LTC... Guy Lainé, fondateur de GLPP-GLPIPA, témoigne
Ayant fondé la société GLPP-GLPIPA, et occupé le poste de directeur général de Telcipro pendant deux ans, au risque de paraître présomptueux, je m’accorde quelque légitimité pour parler des industries techniques. Et je m’autorise donc quelques commentaires.
Pour quelles raisons la France, l’un des trois ou quatre pays les plus gros producteurs d’audiovisuel, voit-elle mourir son industrie ? Certes le numérique va remplacer l’argentique, mais nous le savons depuis longtemps, même si quelques aficionados de la " sensualité " de la pellicule résistent encore. Le photochimique est moribond depuis longtemps et l’inévitable n’a pas été évité. LTC n’est que le résultat d’une lente agonie, qui a commencé depuis longtemps, pour une multitude de raisons.
Les dirigeants historiques du photochimique n’ont pas su anticiper.
Eclair, en devenant minoritaire dans le groupe Tectis, a (peut-être) baissé les bras un peu vite, alors que ce laboratoire, qui possédait d’importants actifs, aurait dû être la locomotive de cette alliance. Le développement des négatifs était encore le portail obligé pour la clientèle, et donc le labo avait l’opportunité commerciale de développer son outil de travail.
La famille Franay LTC se considérait comme l’aristocratie de la pellicule et ne voulait pas entendre parler de vidéo… En 1981, j’ai sollicité Madame Franay pour lui proposer de développer ensemble une structure vidéo dédiée à la publicité. Elle a refusé tout net. Quelques années plus tard, elle bradait le laboratoire LTC, et la SCI propriétaire des immeubles, à VDM.

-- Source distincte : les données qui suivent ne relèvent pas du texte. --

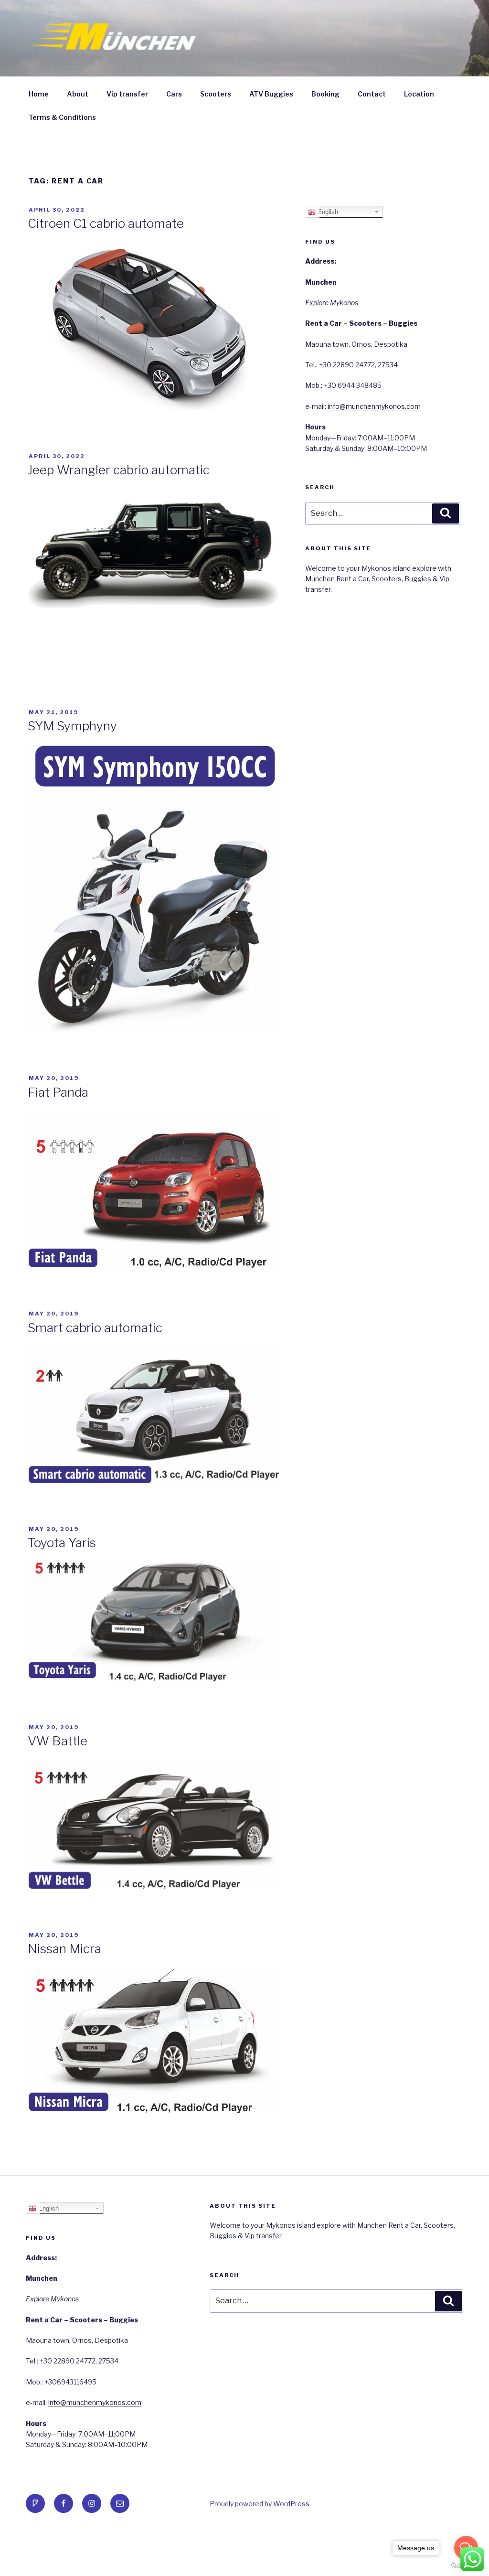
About (77, 94)
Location (419, 94)
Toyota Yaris (62, 1542)
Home (39, 94)
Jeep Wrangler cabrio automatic (119, 469)
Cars (174, 94)
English (327, 211)
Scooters (215, 94)
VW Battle (57, 1740)
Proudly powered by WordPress (259, 2504)
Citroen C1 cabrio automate (106, 223)
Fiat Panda (58, 1092)
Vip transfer (127, 94)
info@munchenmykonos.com (374, 406)
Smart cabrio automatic (95, 1327)
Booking (325, 94)
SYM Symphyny (72, 725)
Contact (372, 94)
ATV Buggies (271, 94)
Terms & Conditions (62, 117)
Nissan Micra (64, 1948)
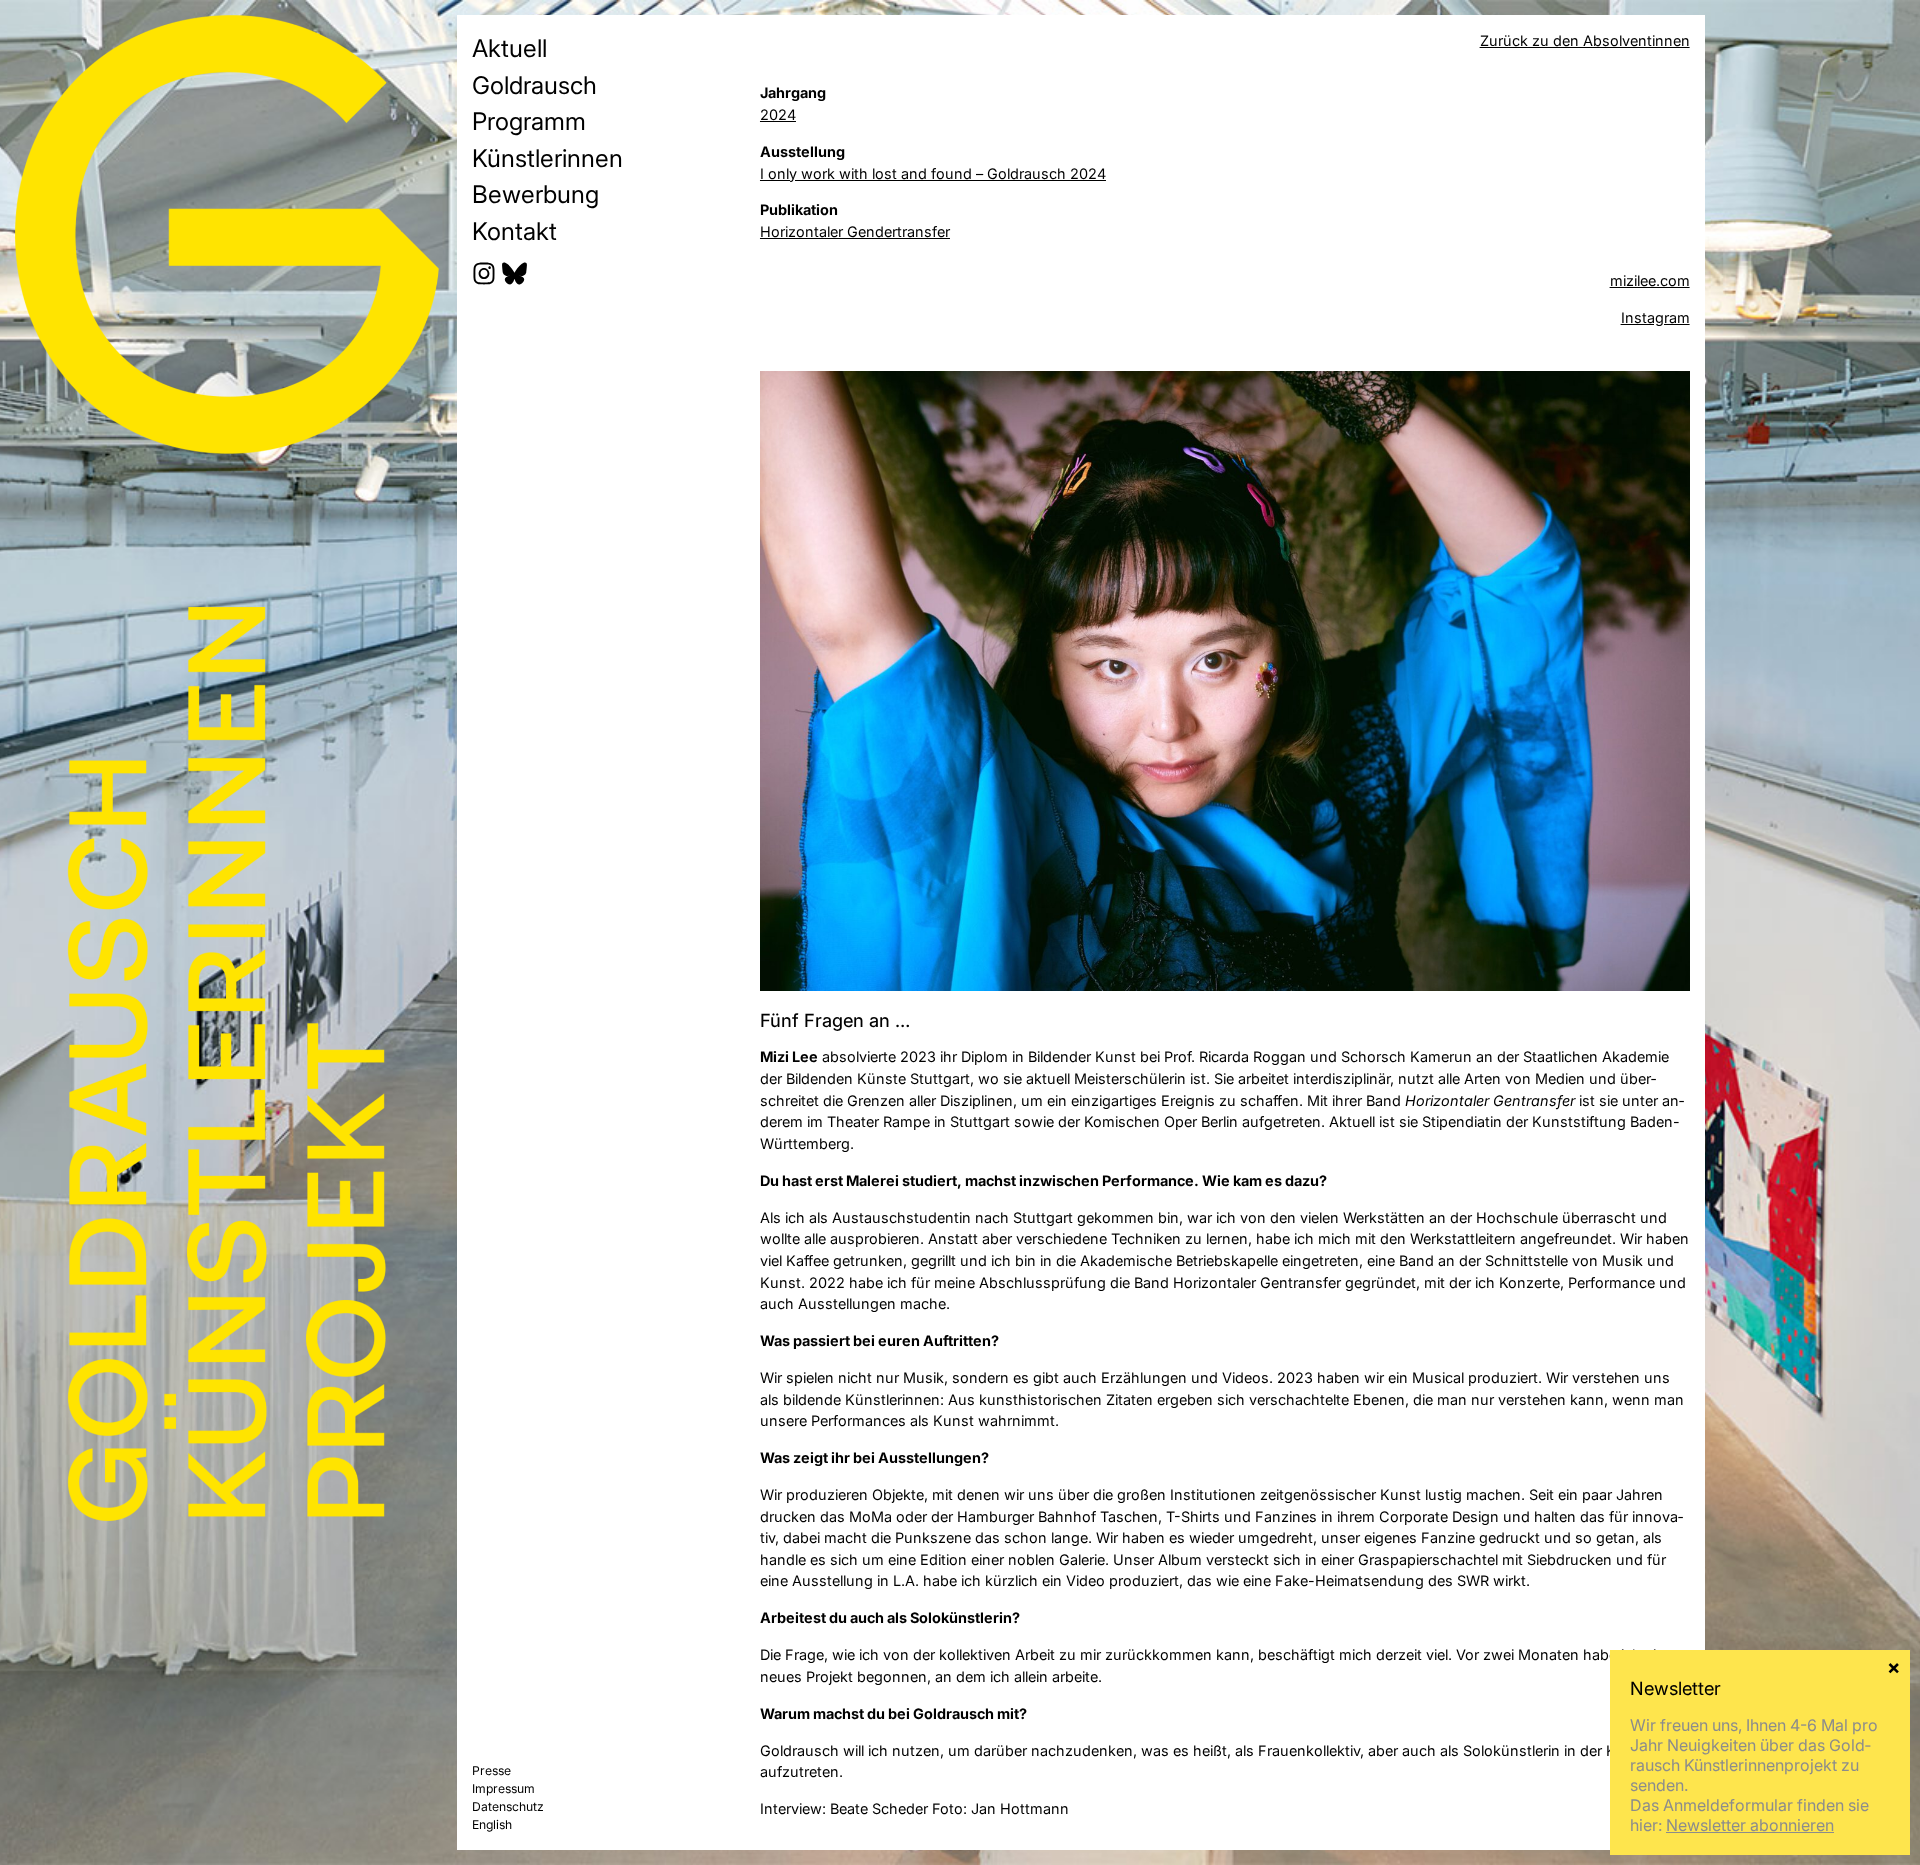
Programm (529, 121)
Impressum (503, 1788)
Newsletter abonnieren (1750, 1825)
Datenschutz (508, 1806)
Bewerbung (535, 194)
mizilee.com (1650, 280)
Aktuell (509, 48)
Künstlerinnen (547, 158)
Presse (491, 1770)
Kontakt (514, 231)
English (492, 1824)
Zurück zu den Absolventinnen (1585, 40)
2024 (778, 114)
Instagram (1655, 317)
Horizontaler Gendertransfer (855, 231)
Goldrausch (534, 85)
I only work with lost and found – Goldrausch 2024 (933, 173)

En 1988, GTC s’associait à Giancarlo Paretti, l’homme d’affaires italien soutenu par le Crédit Lyonnais. Je passe sur tout le reste car nous savons tous qu’il y avait trop de laboratoires. Ce qui explique d’ailleurs que ce sont les clients qui décidaient des tarifs.
Les tarifs
Trop de concurrence est nuisible. Alors qu’il était impossible de négocier avec les laboratoires anglais, on obtenait des laboratoires français des prix et des délais de paiement inouïs, source de frais financiers… Le rôle d’une industrie qui investit, et qui a donc déjà pris un risque, n’est pas d’aider la trésorerie de ses clients. S’ajoutent les dépôts de bilan des producteurs, la multiplication d’essais et de traitements spéciaux sans facturation supplémentaire, la prolifération de courts métrages et de longs métrages sous-financés, la demande d’outils trop souvent inutiles, etc. Dans ces conditions, le développement des industries s’est fait à contre-courant, car on ne peut pas investir dans des machines, et financer la production cinématographique française.
Je me souviens lorsque j’étais directeur général de Telcipro (1998), d’une grand-messe organisée à grands frais sous les tropiques par Daniel Toscan du Plantier (Unifrance), qui disait emmener la « production française se ressourcer sous les palmiers ». Parmi ceux qui se ressourçaient, certains devaient beaucoup d’argent au laboratoire Telcipro. A cette époque, Telcipro avait plus de 15 % de son CA d’impayés.
Les « ayants droit »
Les flux financiers de l’audiovisuel n’arrivent pas jusqu’à ses industries.
Parlons des " ardoises ". Notre " exception culturelle " est magique. Elle permet de fabriquer des films, de déposer son bilan, et de ne pas payer ses fournisseurs, tout en continuant d’encaisser des droits. Les budgets de productions constitués à 50 % de droits n’étaient pas rares. Au premier centime encaissé les " ayants droit " sont payés en priorité.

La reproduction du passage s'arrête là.